Lessons from Scaling Facebook's Online Data Infrastructure

July 21, 2020

Venkat Venkataramani

CEO, Rockset

lightbulb

Lessons from scaling facebook's online data infrastructure

There are 3 growth numbers that stand out when I look back at the hyper-growth years of facebook from 2007 until 2015, when I was managing facebook's online data infrastructure team: user growth, team growth and infrastructure growth. Facebook’s user base grew from ~50 million monthly active users to a billion and half during that time, which is about a 30x growth. The size of facebook’s engineering team grew 25x during that time from about ~100 to ~2500. During the same time, the online data infrastructure’s peak workload went up from about 10s of millions of requests per second to 10s of billions of requests per second — which is a 1000x growth.

Scaling facebook’s online infrastructure through that 30x user growth was a huge challenge. But the challenge of keeping pace with facebook’s prolific product development teams and new product launches was the greatest challenge of them all.

There is another dimension to this story and another significant number that always stands out to me when I look back to those years: 2.5 hours. That was how long facebook’s most severe outage lasted during those 8 years. Facebook was down for all users during that outage [1, 2]. The recent Twitter bitcoin hack brought back a lot of those memories to many of us who were at facebook at that time. In fact, there is only one other total outage during that time I recall that lasted about 20-30 mins or so that comes close to the level of disruption this caused. So, during those 8 years when facebook’s online infrastructure scaled 1000x, it was completely down for all users for a few hours in total.

The mandate for facebook’s online infrastructure during that time could simply be captured in 2 parts:

make it easy to build delightful products
make sure facebook stays up and doesn’t go down or lose user data

How did facebook achieve this? Especially when one of facebook’s core value was to MOVE FAST AND BREAK THINGS. In this post, I will share a few key ideas that allowed facebook’s data infrastructure to foster innovation while ensuring very high uptimes.

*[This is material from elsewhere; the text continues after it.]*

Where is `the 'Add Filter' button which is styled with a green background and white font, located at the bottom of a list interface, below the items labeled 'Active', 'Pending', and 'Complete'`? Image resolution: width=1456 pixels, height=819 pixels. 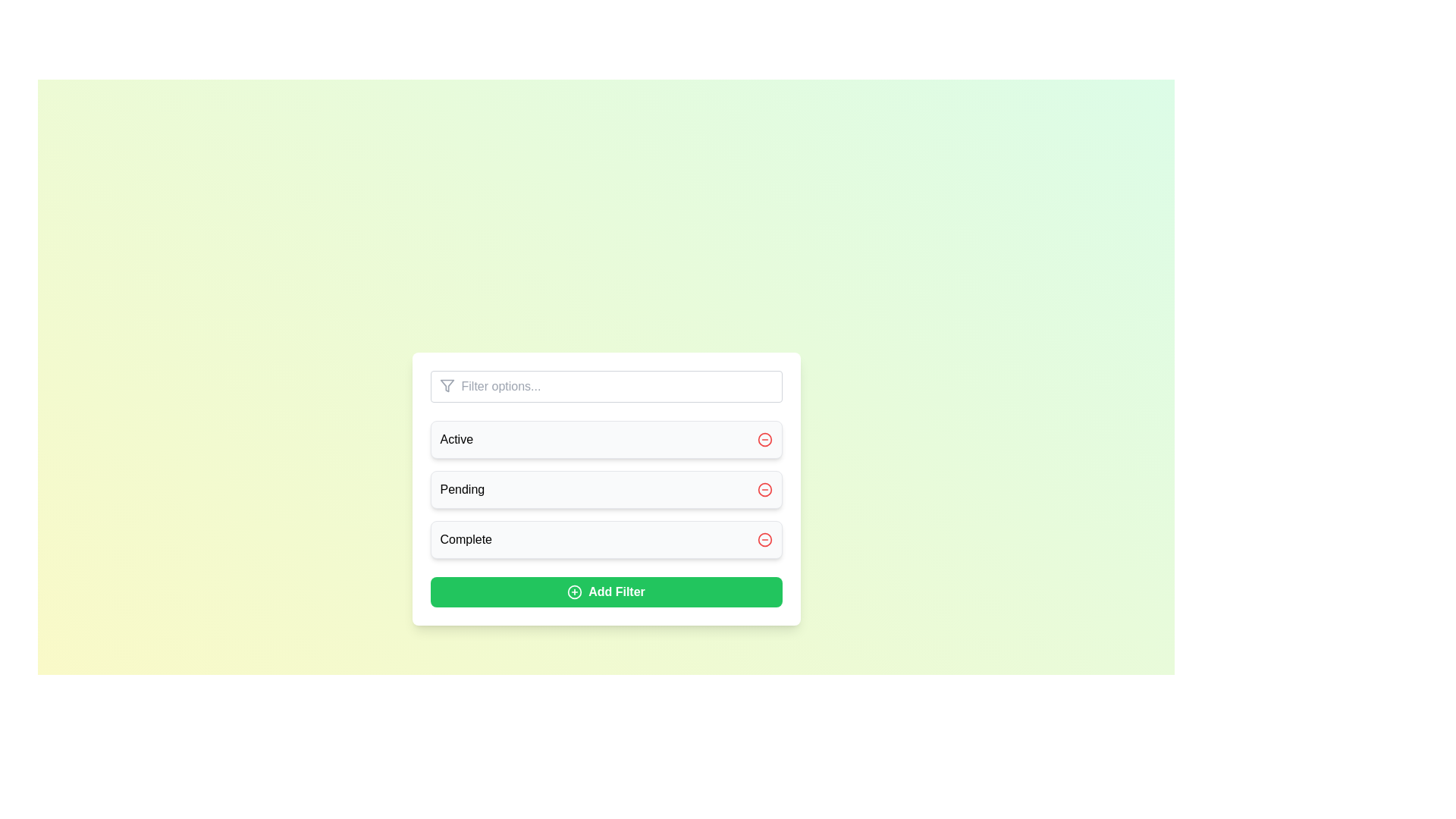
the 'Add Filter' button which is styled with a green background and white font, located at the bottom of a list interface, below the items labeled 'Active', 'Pending', and 'Complete' is located at coordinates (617, 591).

move-fast-with-stable-infra

Scaling principles:

Build loosely coupled data services.

Monolithic data stacks will hurt you at so many levels. Remember facebook was not the first social network in the world (both myspace and friendster existed before it) but it was the first social network that could scale to a billion active users. With monolithic data stacks:

you will lose your market → since your product teams are moving slow, and you will be late to the market
you will lose money → your product teams will end up over-engineering and over-provisioning the most expensive parts of your infrastructure, and you will also need to hire a large product and operations team for ongoing maintenance.
you will lose your best engineers → good engineers want to get things done and push them to production. When product launches get mired in pre-launch SRE checklist traps, it will kill innovation and your best engineers will leave to other companies where they can actually launch what they build.

Follow good patterns with microservices. When these services are built right, they can address all of these concerns.

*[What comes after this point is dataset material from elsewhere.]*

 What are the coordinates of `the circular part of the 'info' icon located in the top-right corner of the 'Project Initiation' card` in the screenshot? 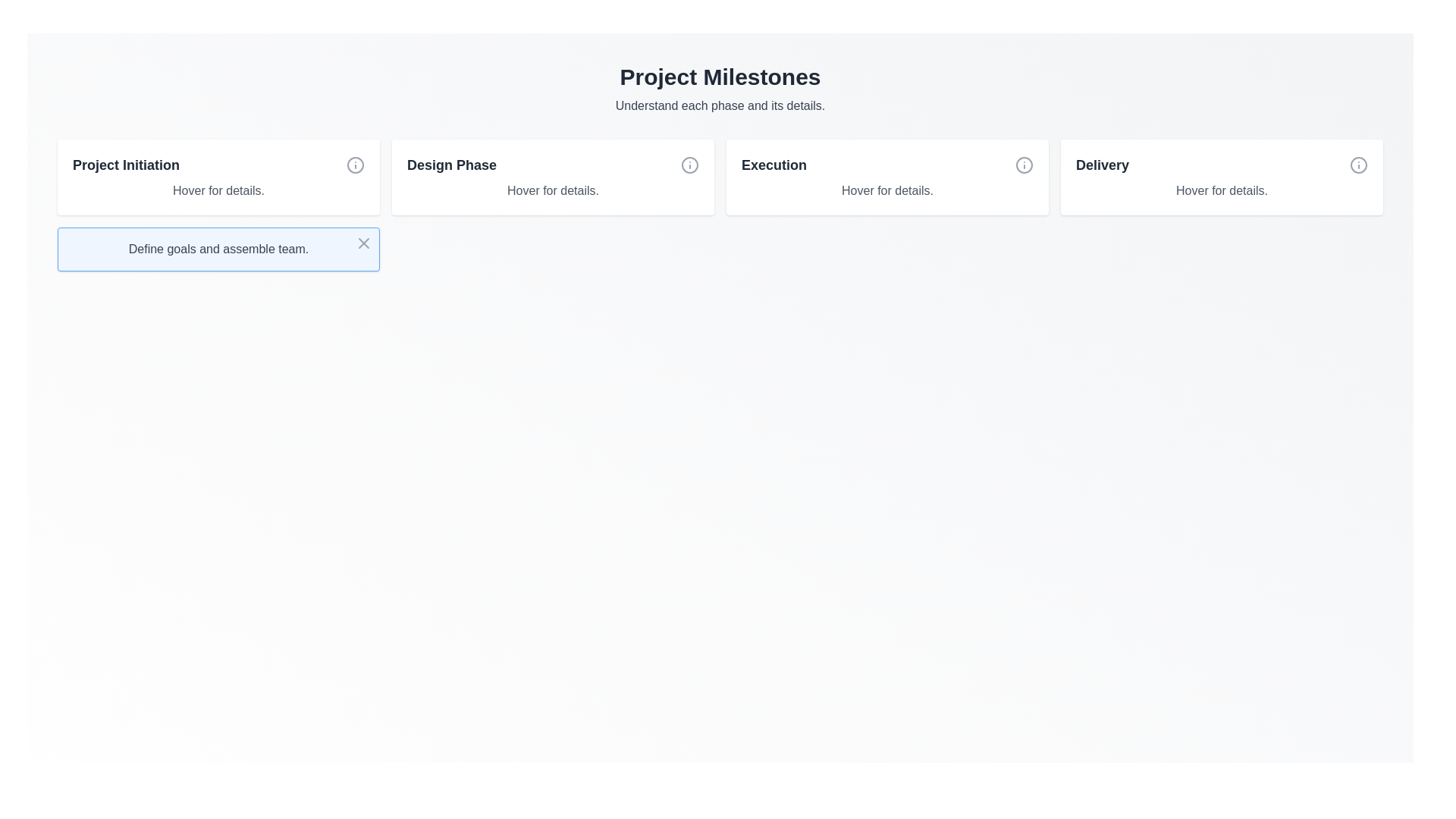 It's located at (355, 165).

Microservices, when done right, will allow parts of your application to scale independently.
Similarly, microservices will also allow parts of your application to fail independently. It will allow you to build your infrastructure in a way that some part of your app could be down for all of your users, or all of your app could be down for some of your users, but all of your application is seldom down for all of your users. This is massive and directly helps you achieve the two goals of moving fast and ensuring high application uptime simultaneously.
And of course, microservices allow for independent software lifecycle + deployment schedules and also allows you to leverage a different programming languages + runtime + libraries than what your main application is built in.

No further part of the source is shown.